ANDREW BERGMAN AND ARTHUR HILLER ON ‘THE IN-LAWS’

The original screenplay of ‘The In-Laws’ was written by Andrew Bergman, who was known up to that point chiefly as one of the authors of the ‘Blazing Saddles’ screenplay (he was, in fact, the originator of the entire project but these things have a way of straying from their original roots). The director, Arthur Hiller, was a veteran filmmaker with a quite astonishing list of credits, given how little known or appreciated he currently is. ‘The Americanization Of Emily’, ‘The Out-Of-Towners’, ‘Love Story’, ‘Popi’, ‘The Hospital’, ‘Silver Streak’…add all of these to ‘The In-Laws’ and you have a seriously impressive body of work. (I met Hiller a couple of times at DGA functions–he was past President of the Guild–and he was gracious, modest and good humored in a way that nobody who’s directed that many complicated actors has any right to be). In 1979, in conjunction with the film’s release, Bergman and Hiller appeared on a local NBC affiliate show in southwest Texas, interviewed by the now-legendary (in a very local sort of way) Bobbie Wygant. Above is the interview, along with a two-minute tag where they shoot a close-up of Ms. Wygant asking the questions for later inter-cutting.

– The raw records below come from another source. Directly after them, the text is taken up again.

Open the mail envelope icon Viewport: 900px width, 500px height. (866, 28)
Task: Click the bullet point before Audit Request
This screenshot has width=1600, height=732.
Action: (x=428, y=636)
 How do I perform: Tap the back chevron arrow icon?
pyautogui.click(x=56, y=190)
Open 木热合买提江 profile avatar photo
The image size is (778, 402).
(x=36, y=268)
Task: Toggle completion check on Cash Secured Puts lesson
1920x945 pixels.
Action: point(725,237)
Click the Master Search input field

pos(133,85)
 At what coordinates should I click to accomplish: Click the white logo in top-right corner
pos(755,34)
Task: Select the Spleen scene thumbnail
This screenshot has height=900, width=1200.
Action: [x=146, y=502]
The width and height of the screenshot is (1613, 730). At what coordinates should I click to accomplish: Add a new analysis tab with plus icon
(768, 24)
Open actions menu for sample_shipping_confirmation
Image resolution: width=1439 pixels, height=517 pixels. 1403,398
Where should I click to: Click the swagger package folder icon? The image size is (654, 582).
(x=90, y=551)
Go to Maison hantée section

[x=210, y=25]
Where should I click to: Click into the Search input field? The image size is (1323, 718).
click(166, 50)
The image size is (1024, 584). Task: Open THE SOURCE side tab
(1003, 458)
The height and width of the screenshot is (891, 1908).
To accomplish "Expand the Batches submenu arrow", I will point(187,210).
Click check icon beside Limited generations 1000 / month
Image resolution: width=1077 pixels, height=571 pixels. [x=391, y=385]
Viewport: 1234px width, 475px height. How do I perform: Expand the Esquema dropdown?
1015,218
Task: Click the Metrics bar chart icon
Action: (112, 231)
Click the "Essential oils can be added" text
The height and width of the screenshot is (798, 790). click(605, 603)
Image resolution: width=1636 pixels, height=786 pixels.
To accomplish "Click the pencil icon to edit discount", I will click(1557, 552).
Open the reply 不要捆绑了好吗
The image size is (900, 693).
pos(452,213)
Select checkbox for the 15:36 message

So who is Bobbie Wygant? Beginning her career at NBC5 in 1948, the local station at which she would spend her entire life, she became a Texas household name as a celebrity interviewer and co-host of the local affiliate’s Jerry Lewis Telethon (you know…when Jerry would take a Percodan break and they’d cut to the local station for ten minutes?) Ms. Wygant is still with us, age 96, and has curated a pile of her interviews on this website. She does a nice job with Hiller and Bergman, allowing them longish responses without undue interruptions and proving herself adept at occasionally poking at potentially sensitive areas–she wants Hiller to give up some dirt on Richard Pryor which the show-biz savvy director smoothly avoids. She does, however, lead Bergman down a potentially thorny path by asking how the film would have been different if it had been directed by Mel Brooks. The not-quite-as-savvy-as-Hiller writer takes the bait, soon sees where it’s potentially leading and runs back to first base before being trapped. All in all, a worthy finish to this weeks ‘In-Laws’ semi-deep dive.